* **What is needed**
Report each line of the entries below that has the word "emoji" in it.

* **Provided entries**
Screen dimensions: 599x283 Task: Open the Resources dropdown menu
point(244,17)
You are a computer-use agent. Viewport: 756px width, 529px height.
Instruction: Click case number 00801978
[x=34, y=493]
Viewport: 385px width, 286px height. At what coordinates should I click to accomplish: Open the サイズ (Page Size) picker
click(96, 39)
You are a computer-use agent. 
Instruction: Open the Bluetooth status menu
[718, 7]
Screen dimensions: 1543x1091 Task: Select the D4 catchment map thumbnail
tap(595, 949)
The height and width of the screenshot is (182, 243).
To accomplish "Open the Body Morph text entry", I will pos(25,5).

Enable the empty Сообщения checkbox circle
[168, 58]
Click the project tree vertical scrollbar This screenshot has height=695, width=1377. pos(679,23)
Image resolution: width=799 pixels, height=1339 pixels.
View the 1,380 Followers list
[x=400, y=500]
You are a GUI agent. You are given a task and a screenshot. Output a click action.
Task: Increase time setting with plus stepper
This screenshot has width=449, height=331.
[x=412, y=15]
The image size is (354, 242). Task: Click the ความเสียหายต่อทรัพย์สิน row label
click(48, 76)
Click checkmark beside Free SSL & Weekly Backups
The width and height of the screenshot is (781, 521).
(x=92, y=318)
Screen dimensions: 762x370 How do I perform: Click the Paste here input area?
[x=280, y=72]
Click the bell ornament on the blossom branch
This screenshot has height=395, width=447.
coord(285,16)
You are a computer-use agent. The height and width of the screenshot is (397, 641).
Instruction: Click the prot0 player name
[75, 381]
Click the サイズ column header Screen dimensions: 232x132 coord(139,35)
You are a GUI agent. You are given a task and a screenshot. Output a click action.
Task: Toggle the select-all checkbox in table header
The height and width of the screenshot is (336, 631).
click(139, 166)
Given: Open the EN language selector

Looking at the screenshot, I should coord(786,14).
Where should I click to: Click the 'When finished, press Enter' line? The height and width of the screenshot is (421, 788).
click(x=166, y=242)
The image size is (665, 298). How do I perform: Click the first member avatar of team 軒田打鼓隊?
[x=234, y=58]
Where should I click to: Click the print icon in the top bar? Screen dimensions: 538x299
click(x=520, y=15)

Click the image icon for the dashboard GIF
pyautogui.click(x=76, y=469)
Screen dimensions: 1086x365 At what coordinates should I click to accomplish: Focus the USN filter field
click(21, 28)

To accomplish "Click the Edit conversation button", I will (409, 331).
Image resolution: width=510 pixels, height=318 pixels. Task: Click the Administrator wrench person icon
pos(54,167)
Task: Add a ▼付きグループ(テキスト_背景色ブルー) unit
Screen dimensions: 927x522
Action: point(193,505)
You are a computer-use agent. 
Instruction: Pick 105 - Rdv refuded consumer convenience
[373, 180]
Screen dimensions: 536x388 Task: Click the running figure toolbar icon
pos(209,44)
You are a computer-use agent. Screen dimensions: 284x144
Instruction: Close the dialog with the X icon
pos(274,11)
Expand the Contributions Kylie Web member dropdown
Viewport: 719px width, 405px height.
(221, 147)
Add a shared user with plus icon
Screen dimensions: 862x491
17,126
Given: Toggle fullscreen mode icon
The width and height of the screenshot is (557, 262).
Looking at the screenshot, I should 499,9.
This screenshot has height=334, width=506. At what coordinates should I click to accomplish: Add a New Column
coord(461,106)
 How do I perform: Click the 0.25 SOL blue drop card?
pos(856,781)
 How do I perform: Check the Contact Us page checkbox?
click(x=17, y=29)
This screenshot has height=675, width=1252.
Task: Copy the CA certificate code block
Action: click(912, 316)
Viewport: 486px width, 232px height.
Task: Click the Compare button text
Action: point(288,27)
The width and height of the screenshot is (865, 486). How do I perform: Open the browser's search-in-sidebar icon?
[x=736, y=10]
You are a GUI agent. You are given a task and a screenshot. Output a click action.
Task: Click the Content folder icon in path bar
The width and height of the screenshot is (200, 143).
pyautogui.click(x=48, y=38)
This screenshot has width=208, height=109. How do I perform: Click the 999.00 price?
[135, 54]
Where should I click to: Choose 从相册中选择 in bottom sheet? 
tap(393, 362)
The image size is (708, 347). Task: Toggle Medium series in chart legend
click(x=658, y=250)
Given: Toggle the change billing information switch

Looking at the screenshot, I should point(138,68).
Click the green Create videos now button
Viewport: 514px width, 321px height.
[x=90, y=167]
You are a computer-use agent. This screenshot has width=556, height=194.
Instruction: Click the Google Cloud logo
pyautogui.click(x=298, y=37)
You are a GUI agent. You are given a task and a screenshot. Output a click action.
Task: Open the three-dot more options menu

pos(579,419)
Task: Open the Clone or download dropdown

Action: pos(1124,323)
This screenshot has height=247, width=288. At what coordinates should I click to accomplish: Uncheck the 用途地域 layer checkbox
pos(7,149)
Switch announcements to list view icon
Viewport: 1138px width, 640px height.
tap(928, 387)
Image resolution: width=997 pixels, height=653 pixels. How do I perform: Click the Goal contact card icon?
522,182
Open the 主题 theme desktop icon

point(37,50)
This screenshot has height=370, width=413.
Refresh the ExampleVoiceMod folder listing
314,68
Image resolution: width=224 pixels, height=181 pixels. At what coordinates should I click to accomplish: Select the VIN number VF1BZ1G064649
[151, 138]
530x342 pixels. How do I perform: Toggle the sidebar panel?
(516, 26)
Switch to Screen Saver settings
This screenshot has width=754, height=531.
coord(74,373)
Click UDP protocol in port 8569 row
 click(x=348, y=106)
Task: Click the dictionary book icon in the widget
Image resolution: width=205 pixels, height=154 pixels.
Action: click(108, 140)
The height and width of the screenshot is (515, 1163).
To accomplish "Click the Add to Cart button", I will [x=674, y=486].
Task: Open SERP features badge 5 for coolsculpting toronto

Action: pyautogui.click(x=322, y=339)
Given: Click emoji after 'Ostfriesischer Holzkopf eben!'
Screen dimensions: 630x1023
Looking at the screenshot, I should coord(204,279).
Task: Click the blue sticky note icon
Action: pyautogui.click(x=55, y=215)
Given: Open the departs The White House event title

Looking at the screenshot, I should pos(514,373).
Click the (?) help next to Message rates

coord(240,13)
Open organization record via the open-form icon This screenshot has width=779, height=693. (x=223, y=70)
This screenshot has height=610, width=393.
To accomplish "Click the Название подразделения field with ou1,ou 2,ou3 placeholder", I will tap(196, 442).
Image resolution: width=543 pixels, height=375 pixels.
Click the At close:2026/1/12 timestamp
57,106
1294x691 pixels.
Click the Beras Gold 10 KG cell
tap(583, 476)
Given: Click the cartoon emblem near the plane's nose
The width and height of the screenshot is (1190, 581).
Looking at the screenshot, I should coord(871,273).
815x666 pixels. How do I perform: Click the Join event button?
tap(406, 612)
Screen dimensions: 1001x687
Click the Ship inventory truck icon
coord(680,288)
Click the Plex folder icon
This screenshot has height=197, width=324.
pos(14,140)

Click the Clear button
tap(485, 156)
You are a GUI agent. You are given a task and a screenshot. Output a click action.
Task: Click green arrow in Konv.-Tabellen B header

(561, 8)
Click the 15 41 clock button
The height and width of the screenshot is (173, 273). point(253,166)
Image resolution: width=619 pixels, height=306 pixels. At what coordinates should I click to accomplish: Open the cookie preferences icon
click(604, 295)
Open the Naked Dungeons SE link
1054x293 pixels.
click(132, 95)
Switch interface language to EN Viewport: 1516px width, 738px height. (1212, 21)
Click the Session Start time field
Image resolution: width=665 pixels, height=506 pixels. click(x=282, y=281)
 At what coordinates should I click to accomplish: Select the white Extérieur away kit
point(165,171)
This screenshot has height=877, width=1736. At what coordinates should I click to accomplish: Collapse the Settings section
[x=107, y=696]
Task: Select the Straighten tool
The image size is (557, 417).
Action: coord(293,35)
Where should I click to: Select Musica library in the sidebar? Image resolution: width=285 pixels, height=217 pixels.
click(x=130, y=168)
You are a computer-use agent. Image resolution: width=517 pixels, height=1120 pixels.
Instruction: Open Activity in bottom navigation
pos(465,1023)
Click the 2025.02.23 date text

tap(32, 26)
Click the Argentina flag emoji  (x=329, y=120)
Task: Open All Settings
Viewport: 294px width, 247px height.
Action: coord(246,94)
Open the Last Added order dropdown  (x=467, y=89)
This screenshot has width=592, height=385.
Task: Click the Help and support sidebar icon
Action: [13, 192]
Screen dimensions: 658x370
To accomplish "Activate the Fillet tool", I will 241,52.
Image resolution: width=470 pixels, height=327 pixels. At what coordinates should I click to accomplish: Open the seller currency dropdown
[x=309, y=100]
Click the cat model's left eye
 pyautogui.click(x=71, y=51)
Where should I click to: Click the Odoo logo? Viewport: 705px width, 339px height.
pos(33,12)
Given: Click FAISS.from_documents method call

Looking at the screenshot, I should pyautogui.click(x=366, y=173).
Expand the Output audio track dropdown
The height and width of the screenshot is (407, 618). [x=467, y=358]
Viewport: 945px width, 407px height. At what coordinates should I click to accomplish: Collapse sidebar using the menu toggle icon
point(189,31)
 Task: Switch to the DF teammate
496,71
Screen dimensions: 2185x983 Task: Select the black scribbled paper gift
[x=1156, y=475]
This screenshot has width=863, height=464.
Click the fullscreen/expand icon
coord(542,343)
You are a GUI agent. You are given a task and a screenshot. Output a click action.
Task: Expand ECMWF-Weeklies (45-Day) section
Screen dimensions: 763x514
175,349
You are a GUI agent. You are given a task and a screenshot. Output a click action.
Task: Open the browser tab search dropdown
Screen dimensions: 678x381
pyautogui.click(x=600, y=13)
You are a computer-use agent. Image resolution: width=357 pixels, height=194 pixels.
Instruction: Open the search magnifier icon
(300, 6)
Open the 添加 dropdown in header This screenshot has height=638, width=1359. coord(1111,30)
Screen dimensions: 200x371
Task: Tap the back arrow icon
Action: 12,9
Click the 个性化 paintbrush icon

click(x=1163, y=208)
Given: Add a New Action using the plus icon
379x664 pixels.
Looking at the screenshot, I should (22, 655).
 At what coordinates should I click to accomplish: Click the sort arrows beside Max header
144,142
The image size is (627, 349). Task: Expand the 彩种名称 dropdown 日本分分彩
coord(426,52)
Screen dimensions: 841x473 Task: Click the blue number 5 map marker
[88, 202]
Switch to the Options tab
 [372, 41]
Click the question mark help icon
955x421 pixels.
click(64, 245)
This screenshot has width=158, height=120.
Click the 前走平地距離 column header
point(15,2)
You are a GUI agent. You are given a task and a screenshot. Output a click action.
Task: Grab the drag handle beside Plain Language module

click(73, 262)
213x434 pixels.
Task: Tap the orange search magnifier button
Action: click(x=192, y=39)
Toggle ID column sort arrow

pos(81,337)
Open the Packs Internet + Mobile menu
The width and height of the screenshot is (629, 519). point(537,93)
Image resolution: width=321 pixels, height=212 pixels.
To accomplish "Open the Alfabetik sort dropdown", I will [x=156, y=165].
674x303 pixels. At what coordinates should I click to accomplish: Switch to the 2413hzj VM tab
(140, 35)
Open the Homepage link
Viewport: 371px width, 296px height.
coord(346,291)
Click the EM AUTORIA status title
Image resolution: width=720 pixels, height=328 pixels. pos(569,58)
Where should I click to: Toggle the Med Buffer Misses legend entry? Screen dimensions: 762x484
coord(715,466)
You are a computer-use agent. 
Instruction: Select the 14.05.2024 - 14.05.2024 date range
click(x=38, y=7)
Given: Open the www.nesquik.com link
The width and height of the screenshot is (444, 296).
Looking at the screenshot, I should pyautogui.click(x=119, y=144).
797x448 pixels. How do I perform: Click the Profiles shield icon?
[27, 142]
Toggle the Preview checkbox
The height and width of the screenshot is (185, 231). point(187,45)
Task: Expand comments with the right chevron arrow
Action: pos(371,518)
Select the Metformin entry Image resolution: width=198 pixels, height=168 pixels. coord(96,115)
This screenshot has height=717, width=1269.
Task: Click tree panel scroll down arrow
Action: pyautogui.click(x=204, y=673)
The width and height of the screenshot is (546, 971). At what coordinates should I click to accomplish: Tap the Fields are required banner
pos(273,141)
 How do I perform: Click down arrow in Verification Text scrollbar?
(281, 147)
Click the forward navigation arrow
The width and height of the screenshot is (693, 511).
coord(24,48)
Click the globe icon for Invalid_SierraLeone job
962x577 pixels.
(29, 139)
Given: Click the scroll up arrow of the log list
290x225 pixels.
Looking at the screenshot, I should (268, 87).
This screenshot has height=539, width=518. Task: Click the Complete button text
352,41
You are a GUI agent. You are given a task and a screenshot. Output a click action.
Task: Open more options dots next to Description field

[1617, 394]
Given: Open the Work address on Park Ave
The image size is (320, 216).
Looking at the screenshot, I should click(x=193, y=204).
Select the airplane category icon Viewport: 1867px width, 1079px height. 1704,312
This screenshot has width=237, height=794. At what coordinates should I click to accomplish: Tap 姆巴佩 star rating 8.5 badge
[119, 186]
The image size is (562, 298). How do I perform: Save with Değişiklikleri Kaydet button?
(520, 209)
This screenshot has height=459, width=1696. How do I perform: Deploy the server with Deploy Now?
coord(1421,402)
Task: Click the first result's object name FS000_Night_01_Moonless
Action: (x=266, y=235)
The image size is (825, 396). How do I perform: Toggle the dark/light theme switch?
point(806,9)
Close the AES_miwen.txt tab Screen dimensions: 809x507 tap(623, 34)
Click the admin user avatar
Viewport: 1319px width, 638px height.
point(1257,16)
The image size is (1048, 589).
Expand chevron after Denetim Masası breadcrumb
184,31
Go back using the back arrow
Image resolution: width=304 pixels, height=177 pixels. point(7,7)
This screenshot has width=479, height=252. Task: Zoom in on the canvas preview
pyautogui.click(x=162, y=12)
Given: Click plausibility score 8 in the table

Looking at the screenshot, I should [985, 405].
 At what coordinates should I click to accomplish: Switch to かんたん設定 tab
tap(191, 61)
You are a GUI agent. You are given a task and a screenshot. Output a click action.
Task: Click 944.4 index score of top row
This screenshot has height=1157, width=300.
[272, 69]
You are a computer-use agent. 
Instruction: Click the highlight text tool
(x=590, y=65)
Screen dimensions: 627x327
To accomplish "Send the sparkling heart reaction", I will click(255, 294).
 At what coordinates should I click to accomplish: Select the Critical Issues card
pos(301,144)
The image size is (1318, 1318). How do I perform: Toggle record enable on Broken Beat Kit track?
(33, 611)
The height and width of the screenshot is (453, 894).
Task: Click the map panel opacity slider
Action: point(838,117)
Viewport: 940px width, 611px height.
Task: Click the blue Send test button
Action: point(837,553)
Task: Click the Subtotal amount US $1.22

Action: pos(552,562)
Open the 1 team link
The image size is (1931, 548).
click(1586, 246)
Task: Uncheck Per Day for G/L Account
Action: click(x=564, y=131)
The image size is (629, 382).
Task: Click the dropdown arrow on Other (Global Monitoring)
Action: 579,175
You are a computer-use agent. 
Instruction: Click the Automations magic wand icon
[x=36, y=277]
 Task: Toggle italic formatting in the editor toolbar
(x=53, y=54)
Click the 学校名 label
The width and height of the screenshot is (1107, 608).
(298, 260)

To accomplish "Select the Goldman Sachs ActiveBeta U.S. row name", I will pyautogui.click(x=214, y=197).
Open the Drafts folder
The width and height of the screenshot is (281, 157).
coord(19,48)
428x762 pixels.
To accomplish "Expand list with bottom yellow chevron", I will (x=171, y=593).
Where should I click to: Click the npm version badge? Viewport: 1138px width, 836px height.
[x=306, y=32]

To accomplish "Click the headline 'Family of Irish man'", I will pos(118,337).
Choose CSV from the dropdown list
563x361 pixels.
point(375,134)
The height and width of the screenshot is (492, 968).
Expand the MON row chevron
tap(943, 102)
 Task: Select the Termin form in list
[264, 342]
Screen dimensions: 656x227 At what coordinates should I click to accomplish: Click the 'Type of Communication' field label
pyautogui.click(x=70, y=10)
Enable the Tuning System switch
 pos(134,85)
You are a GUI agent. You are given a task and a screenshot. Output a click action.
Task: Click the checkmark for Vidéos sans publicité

* **Task result**
Given: Click emoji after 'Ostfriesischer Holzkopf eben!'
Click the Argentina flag emoji  (x=329, y=120)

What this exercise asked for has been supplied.